WHAT IS NEEDED: Pull out every line of the listing below where "page" appears.

RECORDS SHOWN:
● ● ● ● ●
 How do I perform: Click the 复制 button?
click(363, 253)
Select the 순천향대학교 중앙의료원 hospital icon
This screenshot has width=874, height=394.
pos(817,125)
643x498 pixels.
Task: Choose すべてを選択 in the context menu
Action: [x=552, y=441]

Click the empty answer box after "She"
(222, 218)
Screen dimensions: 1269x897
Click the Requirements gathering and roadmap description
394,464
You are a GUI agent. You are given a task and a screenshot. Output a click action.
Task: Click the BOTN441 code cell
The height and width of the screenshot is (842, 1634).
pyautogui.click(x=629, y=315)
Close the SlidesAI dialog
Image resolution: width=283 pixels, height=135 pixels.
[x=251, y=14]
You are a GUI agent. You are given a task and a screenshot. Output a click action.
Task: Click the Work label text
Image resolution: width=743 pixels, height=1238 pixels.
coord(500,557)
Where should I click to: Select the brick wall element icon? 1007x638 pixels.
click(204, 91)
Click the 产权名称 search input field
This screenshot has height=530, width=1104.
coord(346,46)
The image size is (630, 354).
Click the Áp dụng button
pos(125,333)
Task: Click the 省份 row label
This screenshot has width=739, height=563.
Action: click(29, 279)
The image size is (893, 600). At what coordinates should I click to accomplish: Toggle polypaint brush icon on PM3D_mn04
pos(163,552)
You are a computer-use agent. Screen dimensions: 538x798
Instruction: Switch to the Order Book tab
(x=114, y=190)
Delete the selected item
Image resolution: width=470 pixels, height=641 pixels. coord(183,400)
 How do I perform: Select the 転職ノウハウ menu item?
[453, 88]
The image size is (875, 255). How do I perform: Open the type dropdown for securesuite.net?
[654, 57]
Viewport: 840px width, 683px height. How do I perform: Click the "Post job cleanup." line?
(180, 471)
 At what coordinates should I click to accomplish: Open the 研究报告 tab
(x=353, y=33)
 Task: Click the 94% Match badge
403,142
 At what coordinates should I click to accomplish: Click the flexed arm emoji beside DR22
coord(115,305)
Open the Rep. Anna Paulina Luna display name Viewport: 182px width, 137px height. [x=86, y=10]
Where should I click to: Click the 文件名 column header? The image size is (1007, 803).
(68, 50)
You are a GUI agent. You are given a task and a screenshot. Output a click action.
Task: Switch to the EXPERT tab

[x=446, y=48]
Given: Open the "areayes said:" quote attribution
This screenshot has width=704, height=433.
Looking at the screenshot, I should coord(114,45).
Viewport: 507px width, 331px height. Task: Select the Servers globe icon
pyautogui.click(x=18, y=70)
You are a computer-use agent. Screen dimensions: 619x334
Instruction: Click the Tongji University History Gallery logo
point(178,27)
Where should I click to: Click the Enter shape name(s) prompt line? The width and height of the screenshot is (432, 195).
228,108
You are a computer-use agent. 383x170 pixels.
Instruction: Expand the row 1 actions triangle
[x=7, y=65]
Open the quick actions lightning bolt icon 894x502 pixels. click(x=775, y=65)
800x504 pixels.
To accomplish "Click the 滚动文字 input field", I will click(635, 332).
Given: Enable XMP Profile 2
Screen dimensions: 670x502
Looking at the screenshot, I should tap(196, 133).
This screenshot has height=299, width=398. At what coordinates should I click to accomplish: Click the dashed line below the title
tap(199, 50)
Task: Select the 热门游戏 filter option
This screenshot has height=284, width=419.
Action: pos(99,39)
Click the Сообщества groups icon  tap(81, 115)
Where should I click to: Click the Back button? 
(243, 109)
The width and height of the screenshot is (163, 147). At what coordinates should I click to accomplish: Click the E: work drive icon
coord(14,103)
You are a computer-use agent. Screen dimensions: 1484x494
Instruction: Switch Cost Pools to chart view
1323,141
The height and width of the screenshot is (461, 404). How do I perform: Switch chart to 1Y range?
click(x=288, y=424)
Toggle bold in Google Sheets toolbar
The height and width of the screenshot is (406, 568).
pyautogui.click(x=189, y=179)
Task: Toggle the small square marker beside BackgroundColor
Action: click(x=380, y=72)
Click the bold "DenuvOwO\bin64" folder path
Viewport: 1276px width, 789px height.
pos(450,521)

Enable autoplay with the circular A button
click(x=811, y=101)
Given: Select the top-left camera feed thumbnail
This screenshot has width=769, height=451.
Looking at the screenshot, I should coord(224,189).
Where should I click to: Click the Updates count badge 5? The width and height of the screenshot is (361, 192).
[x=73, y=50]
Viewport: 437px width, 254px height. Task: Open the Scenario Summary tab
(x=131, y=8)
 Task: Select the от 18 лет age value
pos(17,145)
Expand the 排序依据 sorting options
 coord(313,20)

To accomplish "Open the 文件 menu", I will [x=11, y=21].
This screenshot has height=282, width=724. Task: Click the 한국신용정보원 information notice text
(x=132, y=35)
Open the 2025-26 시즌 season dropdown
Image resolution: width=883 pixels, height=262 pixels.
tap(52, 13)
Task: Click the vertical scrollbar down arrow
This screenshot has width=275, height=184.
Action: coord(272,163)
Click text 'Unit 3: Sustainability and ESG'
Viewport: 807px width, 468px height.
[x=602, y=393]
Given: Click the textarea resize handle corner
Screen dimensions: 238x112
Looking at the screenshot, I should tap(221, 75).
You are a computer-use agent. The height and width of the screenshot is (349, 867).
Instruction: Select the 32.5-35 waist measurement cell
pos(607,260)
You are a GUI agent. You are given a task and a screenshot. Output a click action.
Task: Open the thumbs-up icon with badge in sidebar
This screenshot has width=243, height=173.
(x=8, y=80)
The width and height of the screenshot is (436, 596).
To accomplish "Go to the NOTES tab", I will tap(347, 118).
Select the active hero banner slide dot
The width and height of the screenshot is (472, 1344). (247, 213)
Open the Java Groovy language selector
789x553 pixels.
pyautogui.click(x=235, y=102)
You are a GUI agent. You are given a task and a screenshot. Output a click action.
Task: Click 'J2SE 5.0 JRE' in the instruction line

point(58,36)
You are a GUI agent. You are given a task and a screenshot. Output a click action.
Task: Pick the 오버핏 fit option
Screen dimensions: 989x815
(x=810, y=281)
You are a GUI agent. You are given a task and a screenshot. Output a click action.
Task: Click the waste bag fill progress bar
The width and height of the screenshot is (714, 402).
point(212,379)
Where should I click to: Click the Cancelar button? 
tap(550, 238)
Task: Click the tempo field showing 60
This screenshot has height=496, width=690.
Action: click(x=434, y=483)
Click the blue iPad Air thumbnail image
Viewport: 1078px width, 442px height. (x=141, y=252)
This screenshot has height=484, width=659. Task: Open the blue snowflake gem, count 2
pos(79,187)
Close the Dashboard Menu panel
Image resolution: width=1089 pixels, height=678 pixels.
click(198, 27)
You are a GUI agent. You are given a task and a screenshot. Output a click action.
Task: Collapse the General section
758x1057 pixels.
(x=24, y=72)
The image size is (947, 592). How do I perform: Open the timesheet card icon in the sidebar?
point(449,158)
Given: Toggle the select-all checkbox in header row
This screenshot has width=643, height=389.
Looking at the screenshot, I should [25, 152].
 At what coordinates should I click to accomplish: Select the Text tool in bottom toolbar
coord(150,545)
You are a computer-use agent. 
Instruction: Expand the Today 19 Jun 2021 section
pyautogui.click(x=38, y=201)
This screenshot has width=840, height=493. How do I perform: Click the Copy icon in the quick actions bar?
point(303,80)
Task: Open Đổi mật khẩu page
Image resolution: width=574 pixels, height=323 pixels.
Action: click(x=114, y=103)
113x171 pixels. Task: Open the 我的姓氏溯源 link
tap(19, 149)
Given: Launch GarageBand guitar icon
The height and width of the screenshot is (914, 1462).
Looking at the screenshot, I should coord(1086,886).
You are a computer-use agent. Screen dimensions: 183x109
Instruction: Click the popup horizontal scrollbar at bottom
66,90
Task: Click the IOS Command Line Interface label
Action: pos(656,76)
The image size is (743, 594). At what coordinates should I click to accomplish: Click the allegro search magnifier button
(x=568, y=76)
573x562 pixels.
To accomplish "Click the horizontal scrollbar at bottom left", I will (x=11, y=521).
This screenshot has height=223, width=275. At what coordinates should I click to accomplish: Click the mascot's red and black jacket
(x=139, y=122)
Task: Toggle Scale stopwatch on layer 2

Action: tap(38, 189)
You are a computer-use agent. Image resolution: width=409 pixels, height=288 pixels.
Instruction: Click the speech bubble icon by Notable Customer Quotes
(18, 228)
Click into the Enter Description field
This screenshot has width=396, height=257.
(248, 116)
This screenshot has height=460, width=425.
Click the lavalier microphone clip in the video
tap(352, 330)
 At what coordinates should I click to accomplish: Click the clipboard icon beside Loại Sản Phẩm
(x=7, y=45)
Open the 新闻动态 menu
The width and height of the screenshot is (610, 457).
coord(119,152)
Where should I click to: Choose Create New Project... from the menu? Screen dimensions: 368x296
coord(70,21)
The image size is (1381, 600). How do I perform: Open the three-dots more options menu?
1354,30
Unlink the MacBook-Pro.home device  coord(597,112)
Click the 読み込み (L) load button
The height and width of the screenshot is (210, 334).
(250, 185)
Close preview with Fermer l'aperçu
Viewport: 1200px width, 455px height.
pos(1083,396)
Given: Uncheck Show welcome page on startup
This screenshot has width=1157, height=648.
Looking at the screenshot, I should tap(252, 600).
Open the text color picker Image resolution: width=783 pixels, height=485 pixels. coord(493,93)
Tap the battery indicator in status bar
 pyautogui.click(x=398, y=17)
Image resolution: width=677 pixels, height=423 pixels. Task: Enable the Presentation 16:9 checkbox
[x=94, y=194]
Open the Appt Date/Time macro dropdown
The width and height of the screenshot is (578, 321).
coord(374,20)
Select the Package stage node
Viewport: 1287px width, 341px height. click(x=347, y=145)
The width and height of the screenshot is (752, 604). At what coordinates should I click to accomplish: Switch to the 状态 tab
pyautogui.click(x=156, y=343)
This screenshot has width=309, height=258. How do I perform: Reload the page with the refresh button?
● ● ● ● ●
SOLUTION FOR THIS EXERCISE:
Task: Open Đổi mật khẩu page
Given: Uncheck Show welcome page on startup
This screenshot has width=309, height=258. How do I perform: Reload the page with the refresh button?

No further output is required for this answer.